To describe the absolute lymphocyte counts (ALC) at the time of first infection in patients with relapsing multiple sclerosis (RMS) who received ozanimod 0.92 mg/d in phase 3 parent trials (SUNBEAM‒NCT02294058; RADIANCE‒NCT02047734) and an open-label extension (OLE) trial (DAYBREAK‒NCT02576717).
Ozanimod is a sphingosine 1-phosphate (S1P) receptor 1 and 5 modulator for treatment of adults with relapsing multiple sclerosis (RMS). S1P receptor modulators decrease ALC by reducing lymphocyte egress from secondary lymphoid organs.
Patients in the parent/OLE trials with ALC measured 92 days before or after their first infection were divided into ALC groups: ≥lower limit of normal (LLN) (group 1), 0.8×109/L‒<LLN (group 2), 0.5‒<0.8×109/L (group 3), 0.2‒<0.5×109/L (group 4), and <0.2×109/L (group 5). The incidence of total infections, serious infections, and opportunistic infections was assessed by group in the parent trials and the OLE trial.
During the parent trials, 762 patients had a postbaseline ALC assessment. At the time of first infection, 3.9%, 3.5%, 15.4%, 13.0%, and 0.3% of patients had ALC in groups 1-5, respectively. At the time of first serious infection, 0.1%, 0.1%, 0.4%, 0.3%, and 0% had ALC in groups 1-5, and at first opportunistic infection, 0.4%, 0.1%, 0.7%, 0.5%, and 0% had ALC in groups 1-5, respectively.

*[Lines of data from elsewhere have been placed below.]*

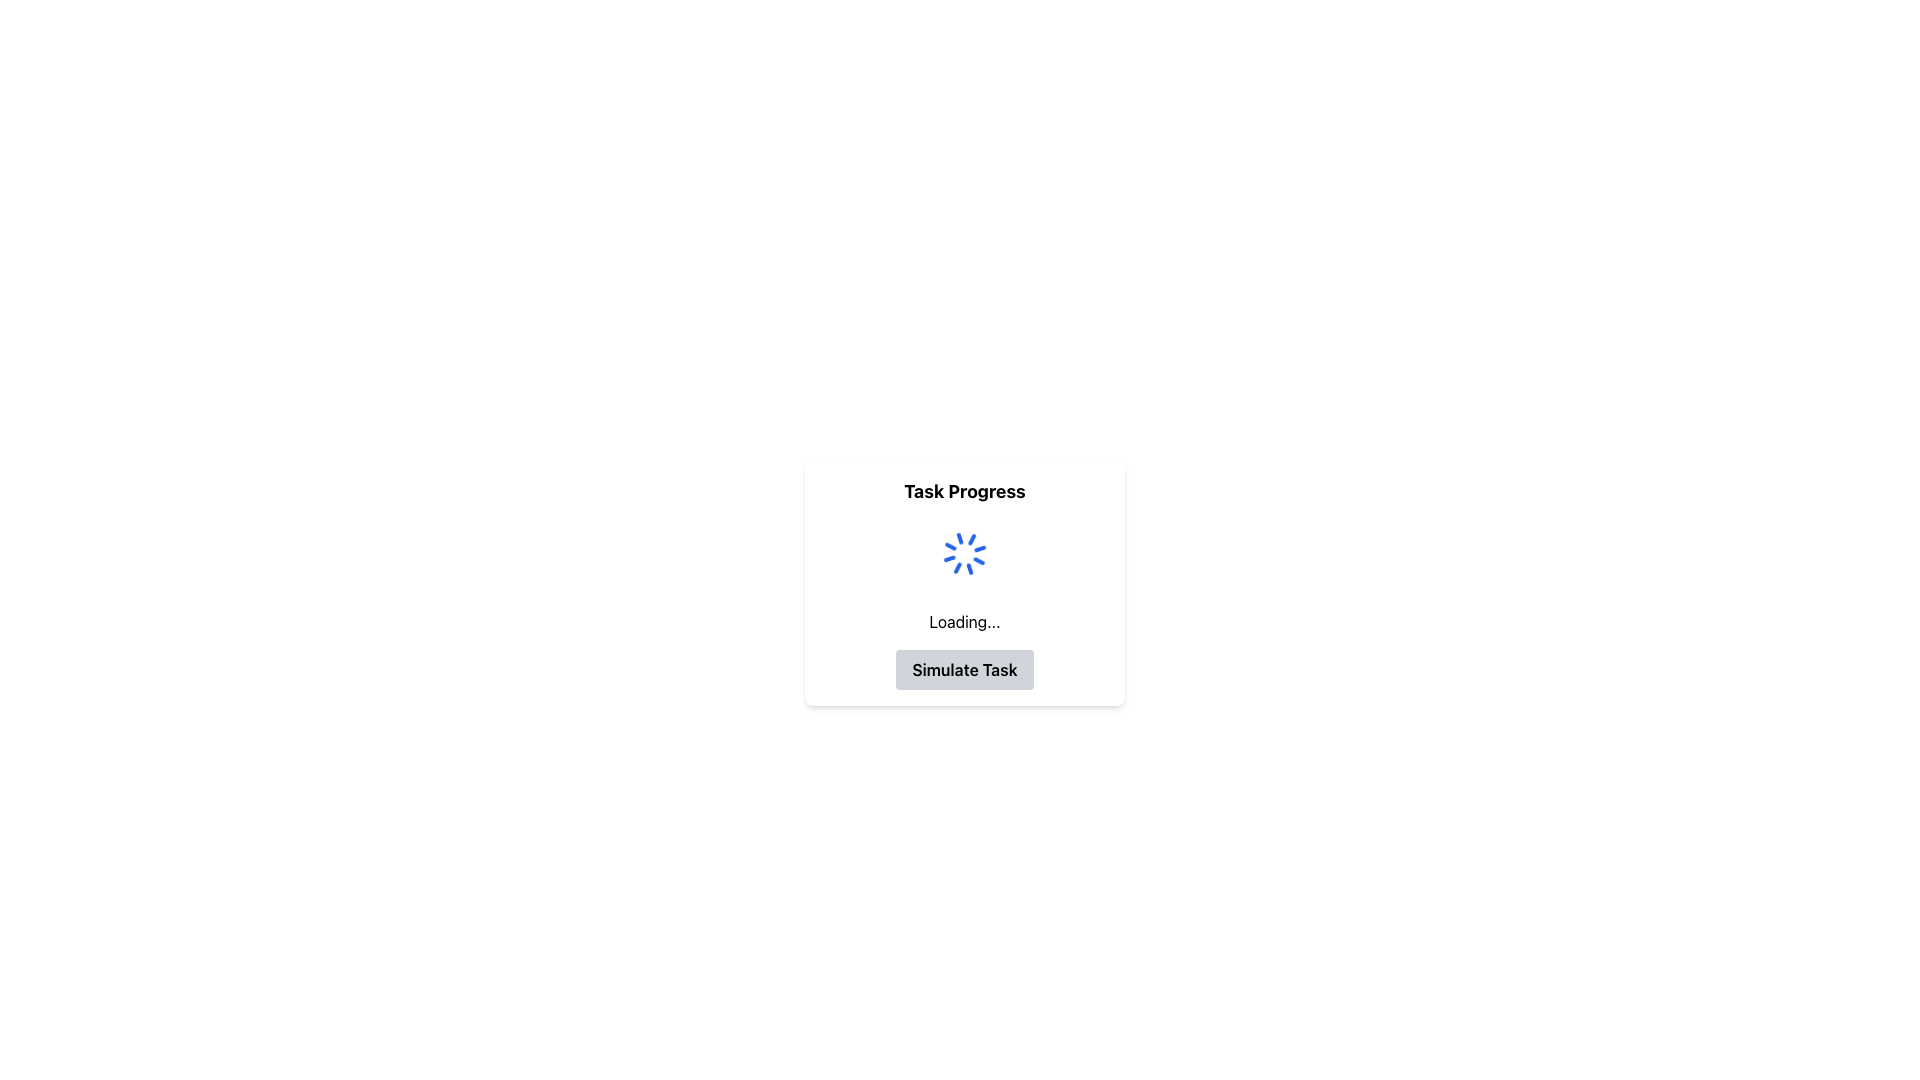 Image resolution: width=1920 pixels, height=1080 pixels. Describe the element at coordinates (964, 554) in the screenshot. I see `the Animated Loader Icon, which is a spinning blue loader centered within the 'Task Progress' card, positioned above the 'Loading...' text` at that location.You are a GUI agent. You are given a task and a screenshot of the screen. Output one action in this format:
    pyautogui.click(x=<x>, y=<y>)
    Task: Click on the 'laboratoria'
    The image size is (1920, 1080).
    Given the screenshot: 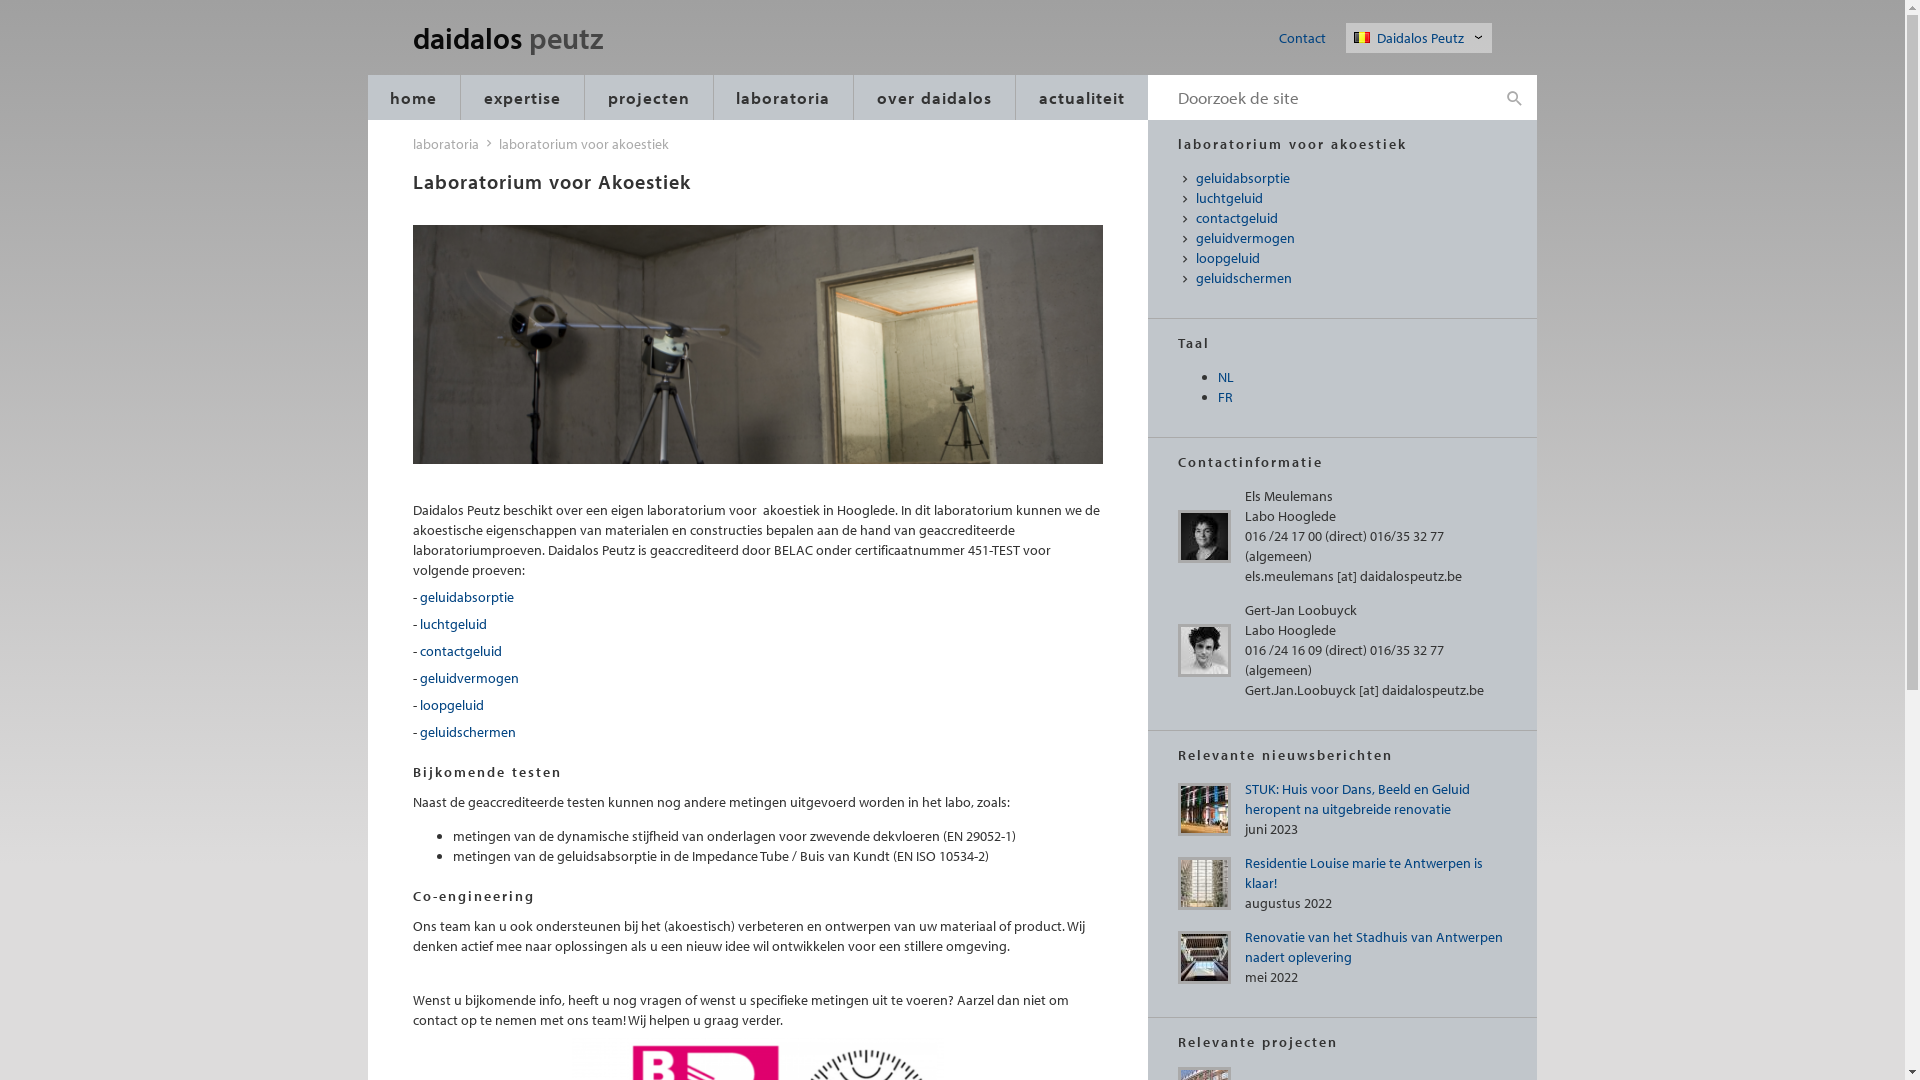 What is the action you would take?
    pyautogui.click(x=714, y=97)
     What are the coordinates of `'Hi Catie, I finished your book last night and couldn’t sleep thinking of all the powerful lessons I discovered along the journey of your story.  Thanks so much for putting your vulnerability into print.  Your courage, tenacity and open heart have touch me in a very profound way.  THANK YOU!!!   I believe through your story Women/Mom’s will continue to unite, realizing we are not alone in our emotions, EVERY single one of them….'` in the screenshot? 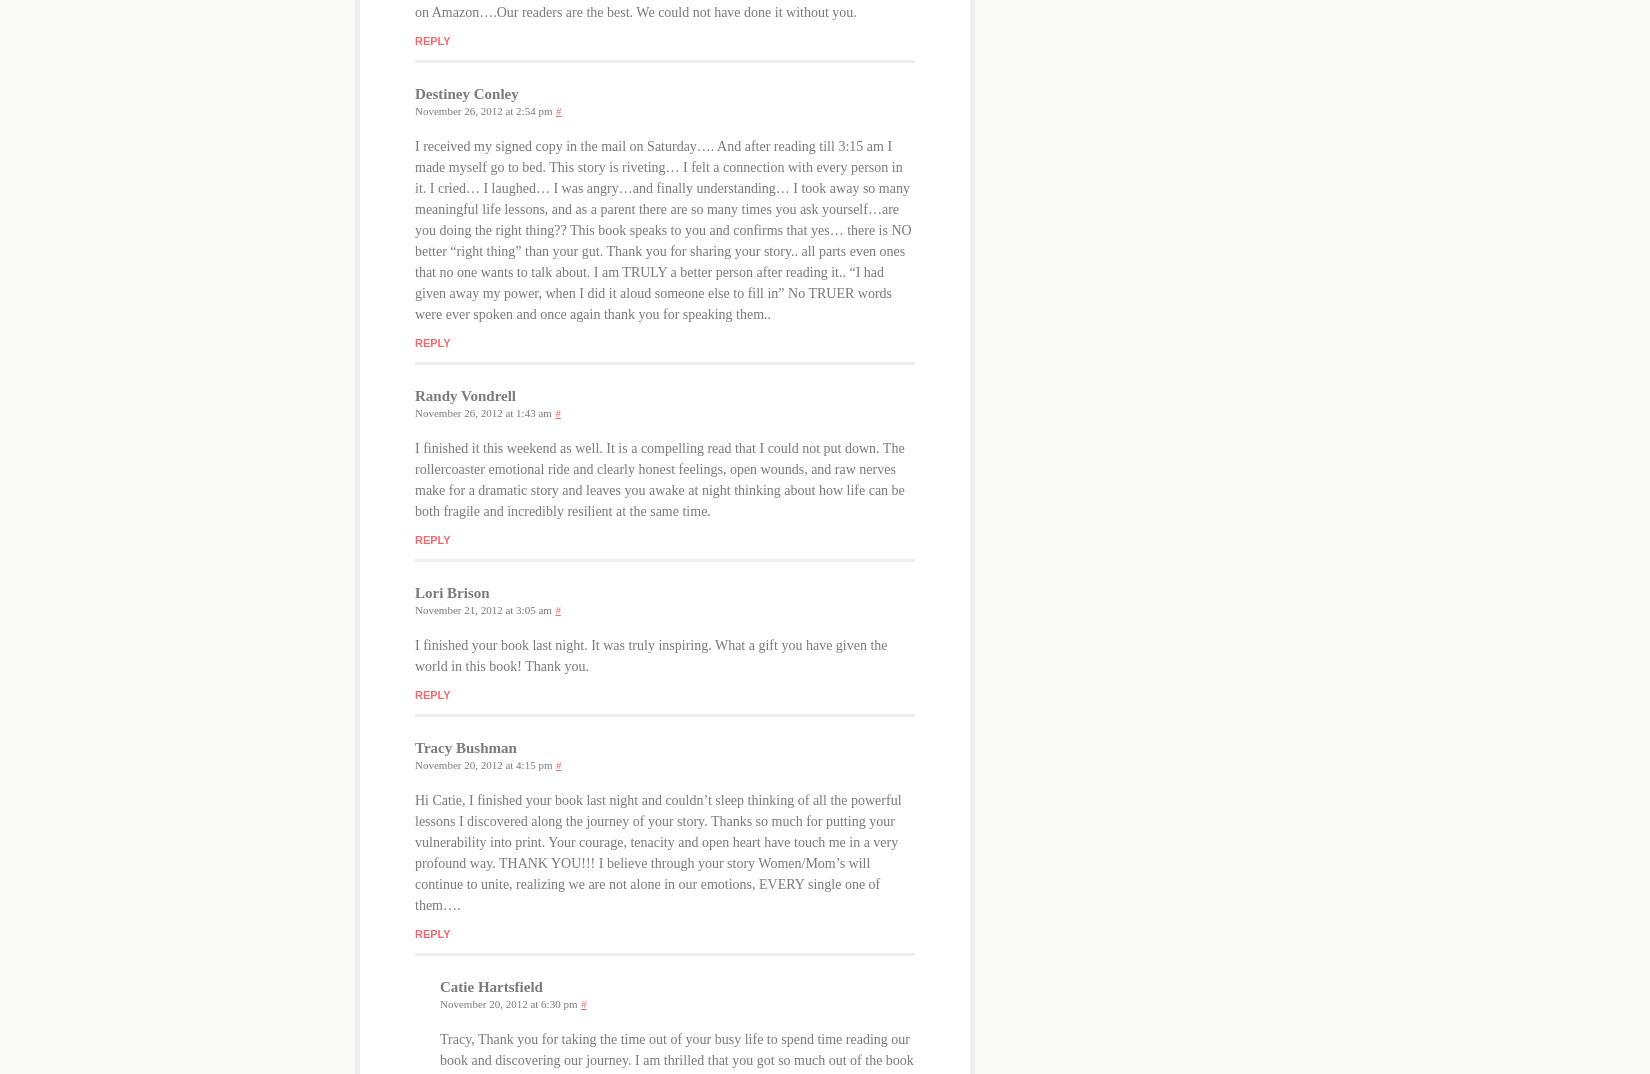 It's located at (657, 852).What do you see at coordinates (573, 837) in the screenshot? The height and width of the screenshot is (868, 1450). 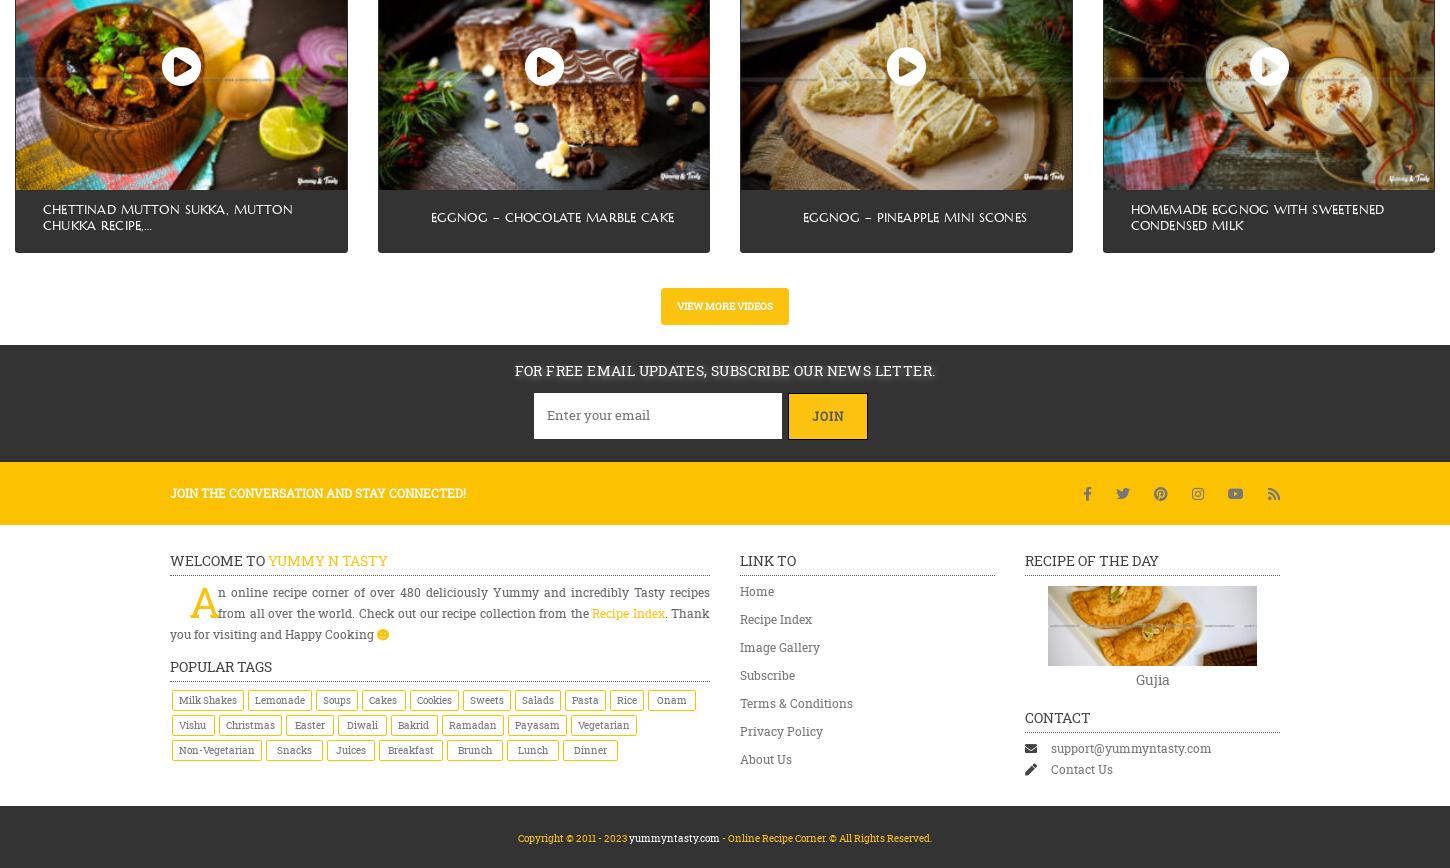 I see `'Copyright © 2011 - 2023'` at bounding box center [573, 837].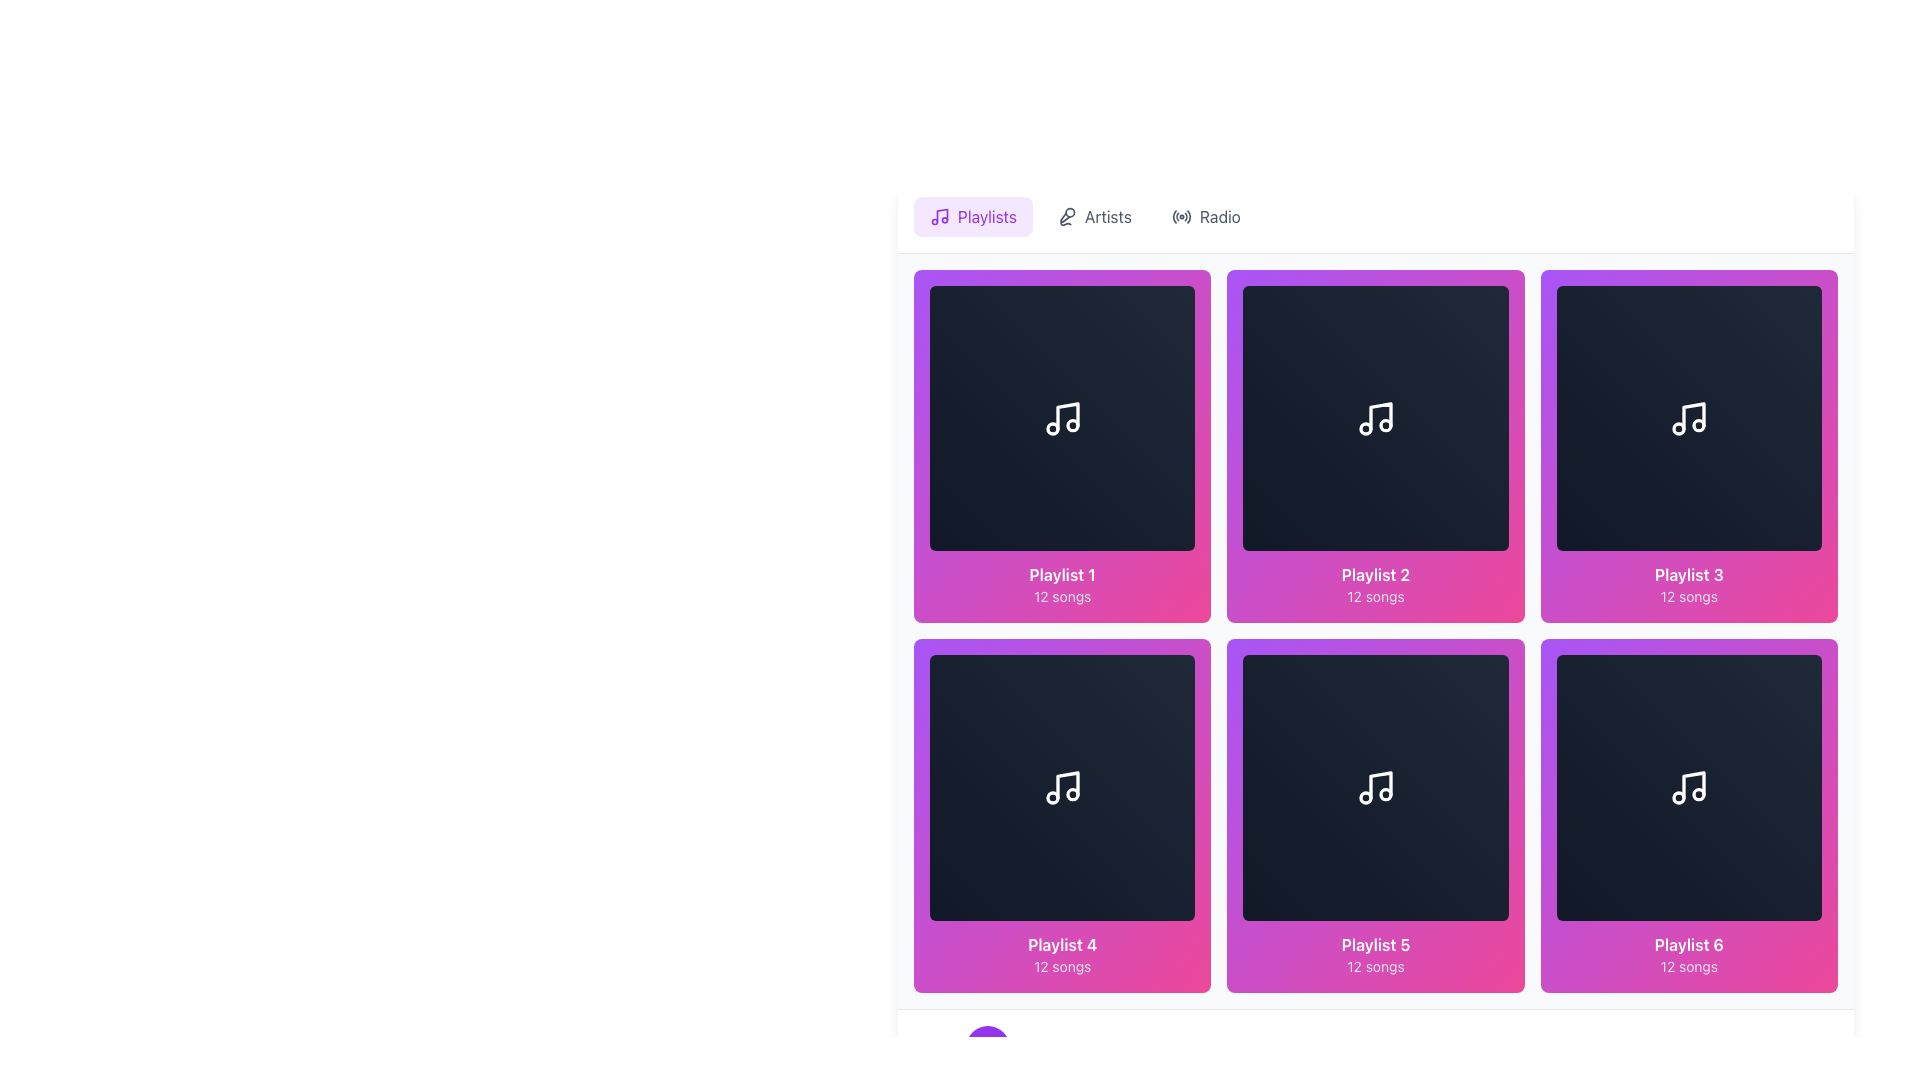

During the OLE trial, 2251 patients had a postbaseline ALC assessment. At the time of first infection, 7.4%, 5.9%, 21.5%, 20.7%, and 1.0% of patients had ALC in groups 1-5, respectively. At first serious infection, 0.1%, 0.3%, 1.1%, 1.2%, and 0.04% had ALC in groups 1-5, and at first opportunistic infection, 0.7%, 0.3%, 1.4%, 2.6%, and 0.1% had ALC in groups 1-5, respectively.
At the time of first infection, most patients had ALC between 0.2×109/L and 0.8×109/L; few had ALC <0.2×109/L. There was no association between infections and lymphopenia degree in patients receiving ozanimod.